RBAC - v1.0.0
Events
The package emits two families of events: Eloquent observer events on the models, and pivot events on HasRoles assignment / removal.
All event names use the rbac. prefix and Laravel's string-event syntax — listen for them via Event::listen('rbac.role.created', $listener) or in EventServiceProvider::$listen.
Observer events
Dispatched by RoleObserver and PermissionObserver (attached to the configured model classes in the service provider).
| Event | Payload | Source |
|---|---|---|
rbac.role.created |
Role $role |
RoleObserver::created |
rbac.role.updated |
Role $role |
RoleObserver::updated |
rbac.role.deleted |
Role $role |
RoleObserver::deleted |
rbac.permission.created |
Permission $permission |
PermissionObserver::created |
rbac.permission.updated |
Permission $permission |
PermissionObserver::updated |
rbac.permission.deleted |
Permission $permission |
PermissionObserver::deleted |
Pivot events
Laravel does not fire Eloquent events on pivot operations, so these are dispatched directly from the HasRoles trait.
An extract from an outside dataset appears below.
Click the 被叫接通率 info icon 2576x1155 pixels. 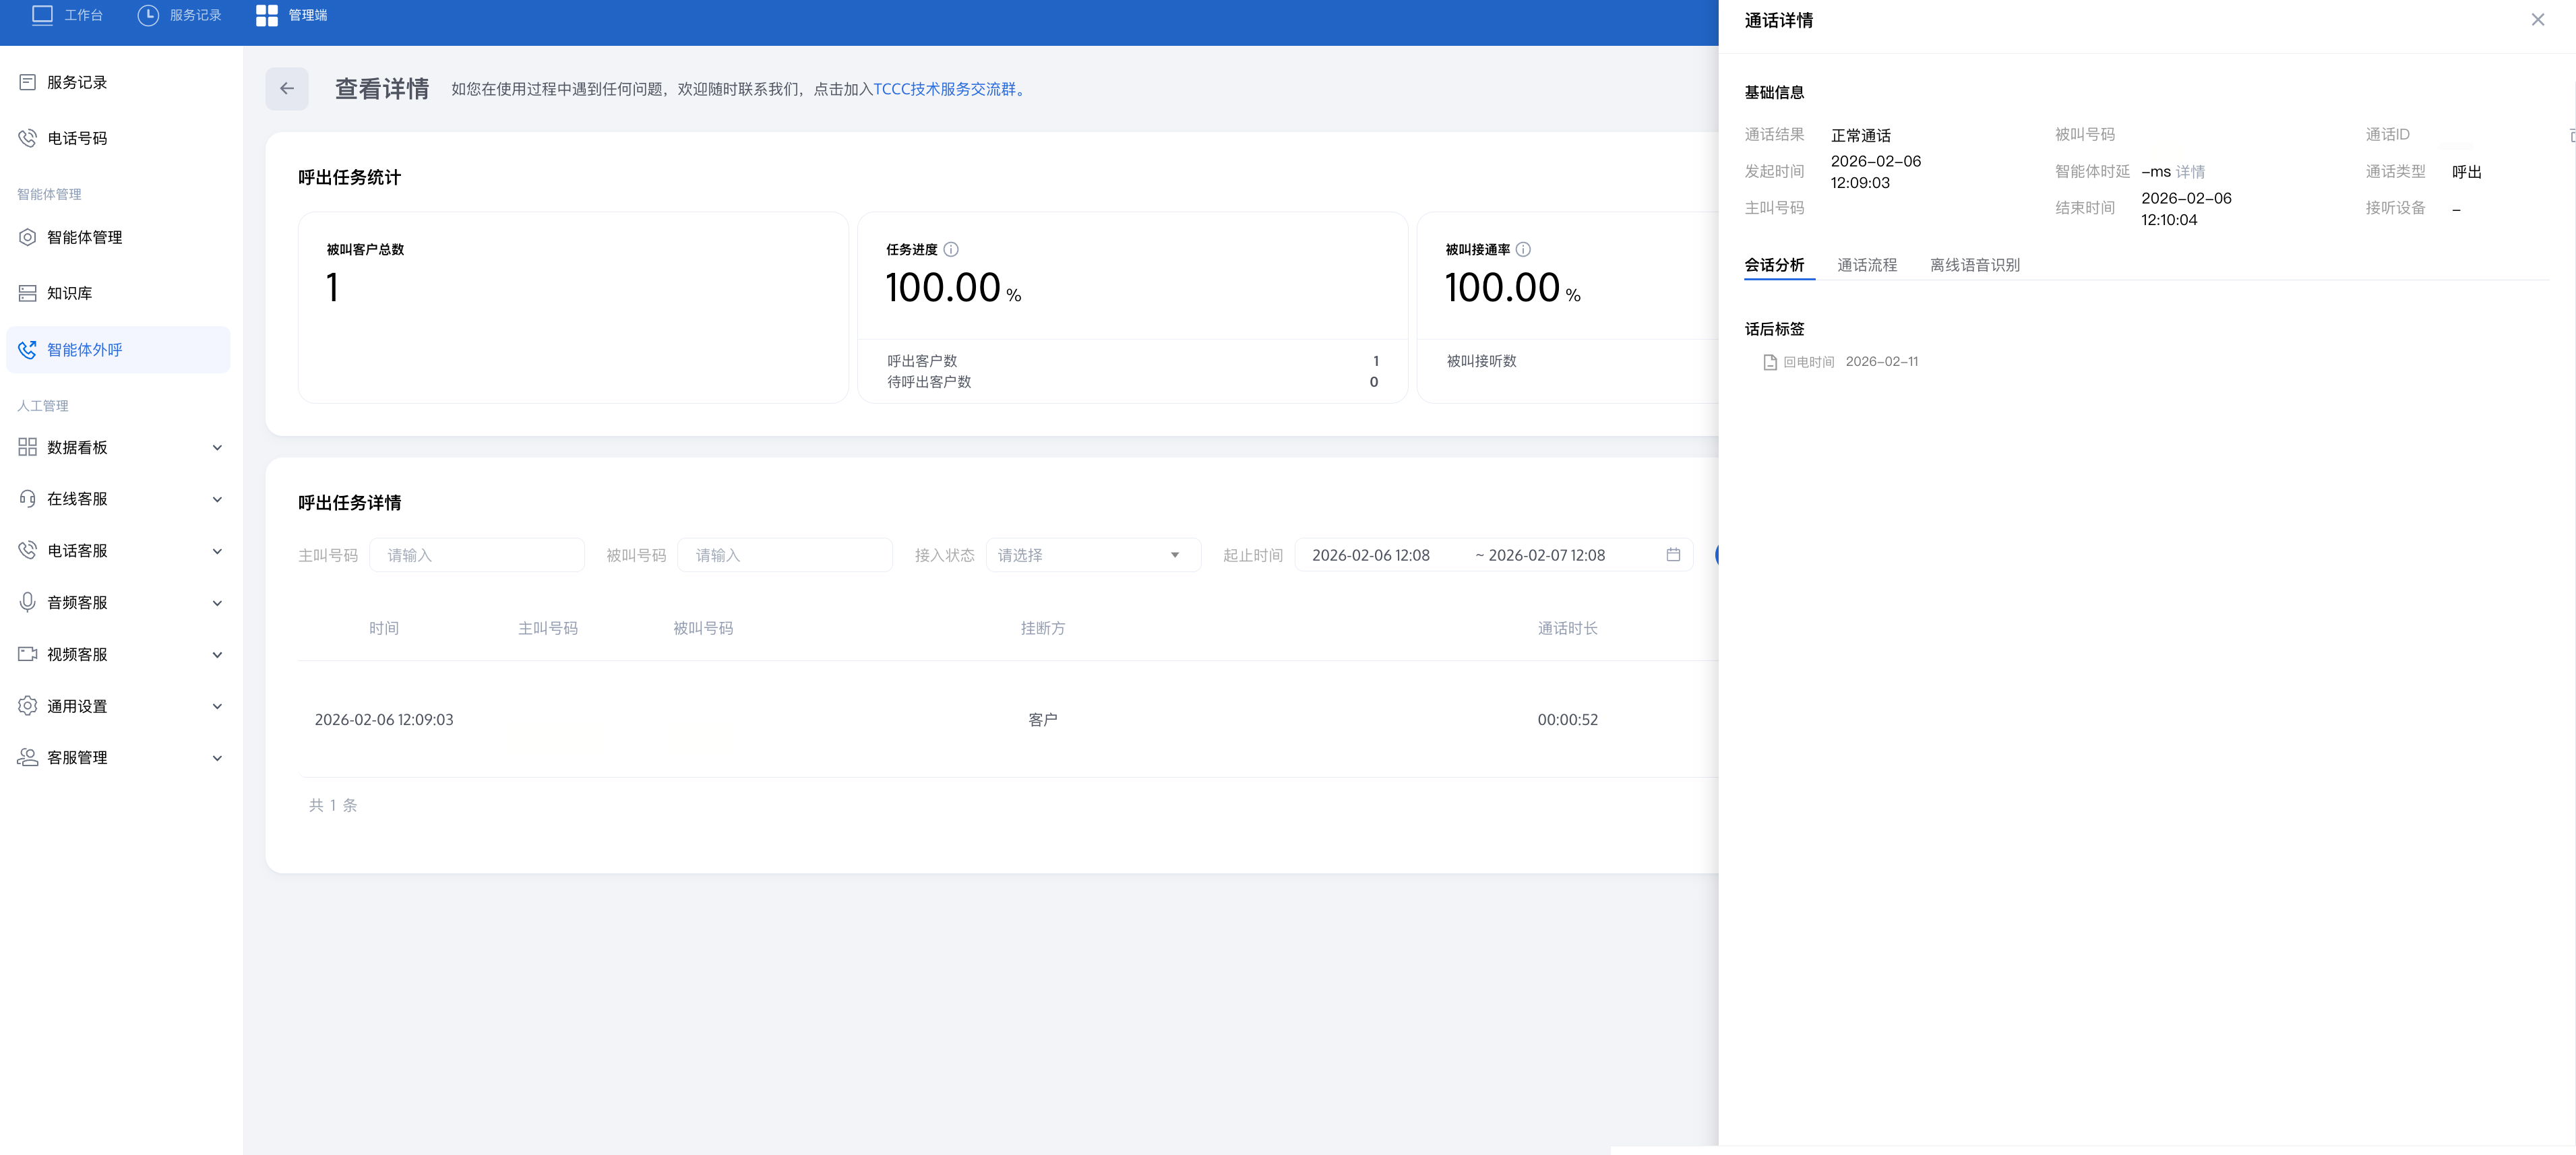1523,250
| Event | Payload | Source |
|---|---|---|
rbac.user.role_assigned |
Authenticatable $user, Role $role |
HasRoles::assignRole |
rbac.user.role_removed |
Authenticatable $user, Role $role |
HasRoles::removeRole |
These fire only when the assignment / removal actually changes state (the trait is idempotent — assigning a role a user already holds is a no-op and does not fire the event).
Listening
use Illuminate\Support\Facades\Event;
Event::listen('rbac.user.role_assigned', function ($user, $role) {
logger()->info("User {$user->id} assigned role {$role->slug}");
});
Event::listen('rbac.role.deleted', function ($role) {
logger()->warning("Role {$role->slug} was deleted");
});
Or in EventServiceProvider:
protected $listen = [
'rbac.user.role_assigned' => [
LogRoleAssignment::class,
],
'rbac.role.deleted' => [
AlertOnRoleDeletion::class,
],
];
Use cases
Audit logging — artisanpack-ui/security-analytics subscribes to all six observer events and both pivot events to maintain an audit trail of authorization changes.
Cache invalidation in downstream packages — if you cache derived data based on roles or permissions (e.g. a precomputed permission list per organisation), subscribe to the observer events and flush your cache there.
Notifications — listen for rbac.user.role_assigned to notify the user they've been granted a new role.
Sync to external systems — sync role assignments to an external SSO or IdP by listening for the pivot events.
Direct pivot mutations
If you mutate the role_user pivot directly (e.g. $user->roles()->attach($id) instead of $user->assignRole(...)), the pivot events do not fire. Always prefer assignRole() / removeRole() unless you have a specific reason to bypass them. When you do bypass them, call $user->flushPermissionCache() afterwards so the permission cache stays consistent.